--- BEGIN ---

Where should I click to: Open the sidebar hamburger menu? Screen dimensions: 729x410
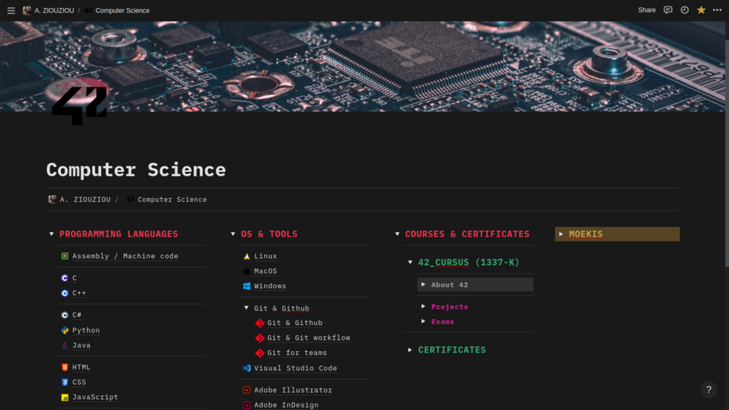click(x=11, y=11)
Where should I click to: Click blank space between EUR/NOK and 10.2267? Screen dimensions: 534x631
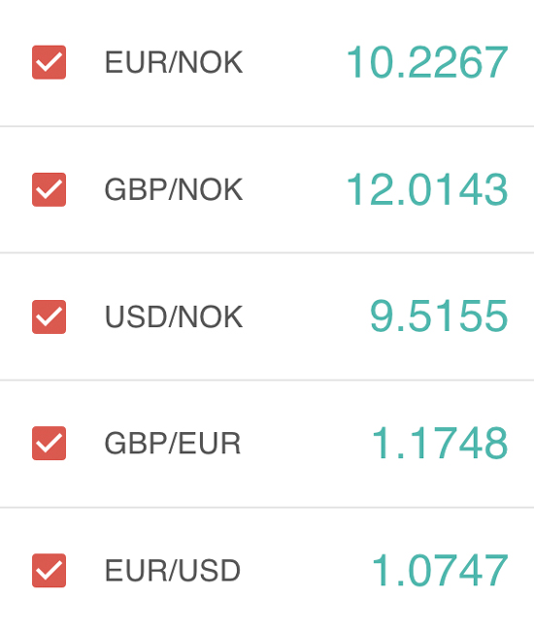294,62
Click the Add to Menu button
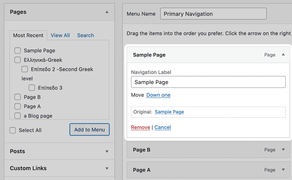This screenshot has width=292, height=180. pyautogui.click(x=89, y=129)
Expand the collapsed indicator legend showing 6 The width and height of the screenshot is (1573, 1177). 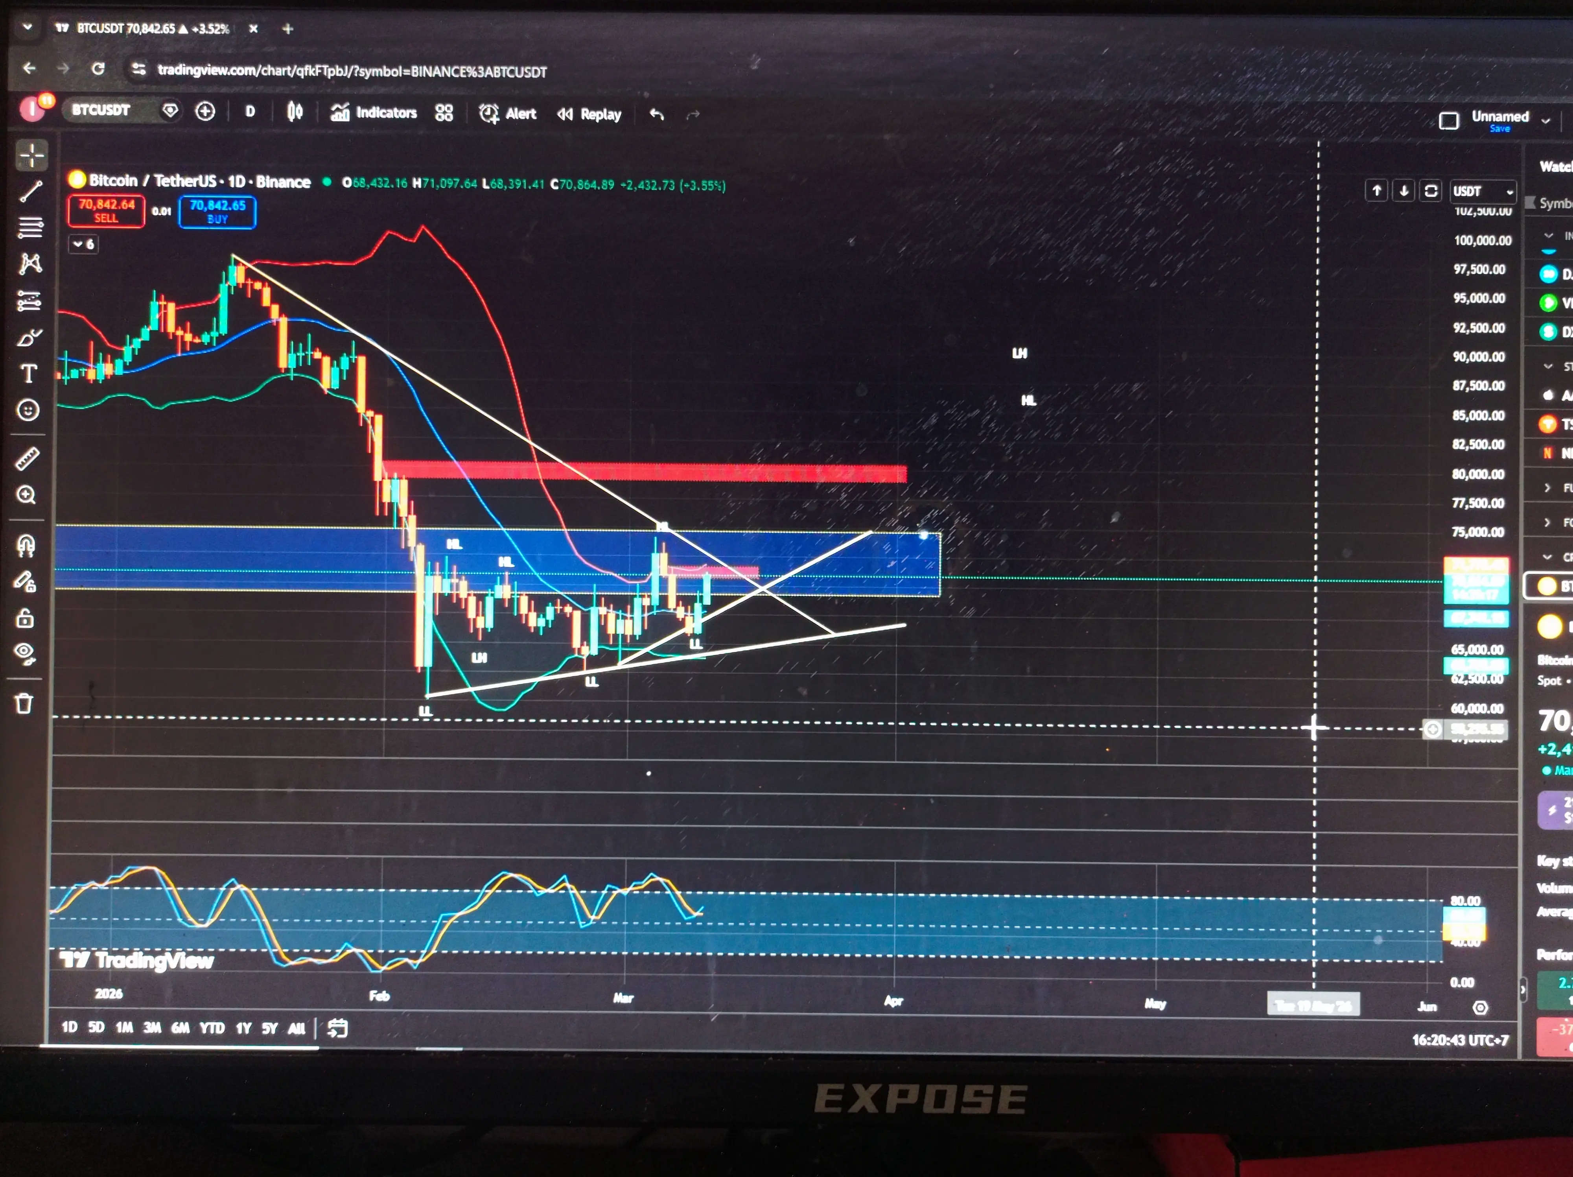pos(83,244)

--- END ---

→ THE PROBLEM
Tally how many lines in the listing above contain the word "should". Reply with the number alone.

→ FINISHED EXERCISE
2